What happens in the world is not invented, it can only be anticipated. However, forthat to occur, we need to know how to prepare for the future. That is the noble and essential function of politics (and of politicians): that is the role of politics, nowadays.
Today, understanding what is happening in the world is rather a paradox. On the one hand, thanks to advances in modern science and its capacity to generate technologies that extensively broaden our field of observation and the information concerning what is real, increasingly, we understand the material conditions of our life on Earth, as well as that which influences the sustainability of our communities. However, on the other, we are increasingly aware of the difficulty in defining a direction that guarantees a better future for the societies we live in. Is this really true? Or is it just a hicccup that will soon be forgotten?
Let’s see how we can deal with and solve this apparent contradiction.

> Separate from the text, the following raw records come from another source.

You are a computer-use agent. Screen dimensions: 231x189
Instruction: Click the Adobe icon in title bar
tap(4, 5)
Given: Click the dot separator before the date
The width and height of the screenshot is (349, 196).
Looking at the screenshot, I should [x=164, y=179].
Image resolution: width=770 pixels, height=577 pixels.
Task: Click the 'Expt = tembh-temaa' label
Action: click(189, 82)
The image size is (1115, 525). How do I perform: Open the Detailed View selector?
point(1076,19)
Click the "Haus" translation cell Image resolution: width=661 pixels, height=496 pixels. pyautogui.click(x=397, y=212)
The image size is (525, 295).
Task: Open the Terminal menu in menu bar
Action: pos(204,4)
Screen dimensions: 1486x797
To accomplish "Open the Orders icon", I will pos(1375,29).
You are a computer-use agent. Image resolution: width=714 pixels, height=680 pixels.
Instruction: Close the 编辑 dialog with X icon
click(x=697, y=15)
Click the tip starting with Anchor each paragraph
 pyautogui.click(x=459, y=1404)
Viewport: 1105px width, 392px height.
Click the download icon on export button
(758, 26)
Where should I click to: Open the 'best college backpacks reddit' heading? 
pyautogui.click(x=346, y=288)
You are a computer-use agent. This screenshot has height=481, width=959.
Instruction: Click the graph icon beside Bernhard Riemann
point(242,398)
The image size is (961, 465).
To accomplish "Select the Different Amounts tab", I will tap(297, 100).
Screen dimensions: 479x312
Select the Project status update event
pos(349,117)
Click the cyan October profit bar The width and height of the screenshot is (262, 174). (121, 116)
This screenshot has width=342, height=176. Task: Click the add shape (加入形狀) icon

First, we know that complexity rules the universe and instability plays an essential role in this dynamic. Second, we know that soceties are inextricably linked to the environment they find themselves in; or rather, they themselves are part of that environment; this means that the activity of living things (including human beings) has a major effect on their development on Earth. Third, it has become clear that the effectiveness of contemporary economies to feed and care for the seven billion inhabitants of the planet comes from our ability to make innovation systems based on science and the application of fundamental scientific knowledge operational; however, these products and networks, as well as new services, will dramatically change the social structure in which they develop. Nowadays, few people have any doubts about such matters.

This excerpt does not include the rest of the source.